ЗАДАНИЯ ДЛЯ ВЫПОЛНЕНИЯ:
**a.** Кто, по словам Владимира Милашевского в тексте о Валентине Юстицком, сравнительно легко одолевал трудности работы для издательств?
**b.** Перепишите из текста о Валентине Юстицком фрагмент между словами «Жизнелюбивого и ироничного» и «как будто были.» включительно.

===== ИЗВЛЕЧЁННЫЙ ТЕКСТ =====

Жизнелюбивого и ироничного Валентина Юстицкого вовсе не тянуло, подобно пастернаковскому запуганному интеллигенту писать плакаты «про радость своего заката…» Судя по письмам жене, Юстицкий поначалу, вероятно, очень верил в возможность полноценно реализоваться в качестве успешного книжного иллюстратора. И все данные для этого у него как будто были.

Реальность, однако, оказалась не столь лучезарной, как виделось поначалу. Его рисунки книжной графикой не стали. Судя по воспоминания его бывшей ученицы и близкой подруги Гали Анисимовой, он сумел получить интересный заказ в престижном издательстве Асаdеmia. Речь шла об иллюстрациях для книг двух прославленных французских писателей: «Деньги» Эмиля Золя и «Суждения Аббата Жерома Куньяра» Анатоля Франса.

По её рассказу, Валентин Михайлович со сложным заданием прекрасно справился: рисунки были выразительны, но при этом затруднительны в печати, а на просьбы упростить их он ответил решительным отказом: «Я – Юстицкий, если вам это не подходит, возьмите другого художника». Компанейский и покладистый в общении, он не склонен был к компромиссу в делах творческих. Своевольный Валентин Юстицкий не пошёл на то, с чем вынуждены были согласиться замечательные графики, его коллеги по выставкам группы «13».

Владимир Милашевский говорил мне, что трудности работы для издательств испытывает и сам он, и Даниил Даран, и Татьяна Маврина. Только Николай Кузьмин сравнительно легко одолевал их. Все эти талантливые рисовальщики, включая Кузьмина, охотно избежали бы полиграфии, явно тяготея скорее к станковой форме иллюстрирования, решаемой в самодостаточном и обширном цикле рисунков. Однако все они оставили заметный след и в книжной графике тоже. А Юстицкий насиловать себя, приспосабливаясь к требованиям полиграфии, не желал или, скорее, по характеру своему, даже и не мог.

===== ИСХОДНЫЕ МАТЕРИАЛЫ =====

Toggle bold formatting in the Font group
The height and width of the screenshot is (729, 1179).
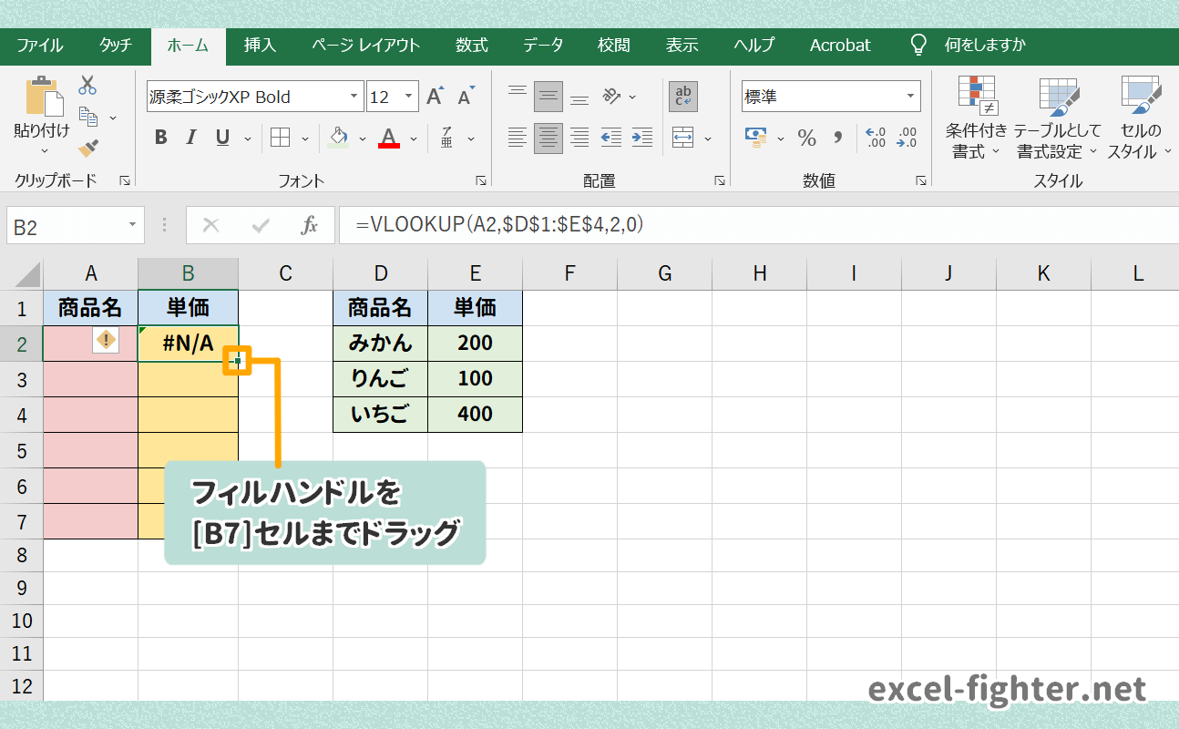point(160,138)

=====

РЕШЕНИЯ ЗАДАЧ:
**a.** Николай Кузьмин.

**b.**
Жизнелюбивого и ироничного Валентина Юстицкого вовсе не тянуло, подобно пастернаковскому запуганному интеллигенту писать плакаты «про радость своего заката…» Судя по письмам жене, Юстицкий поначалу, вероятно, очень верил в возможность полноценно реализоваться в качестве успешного книжного иллюстратора. И все данные для этого у него как будто были.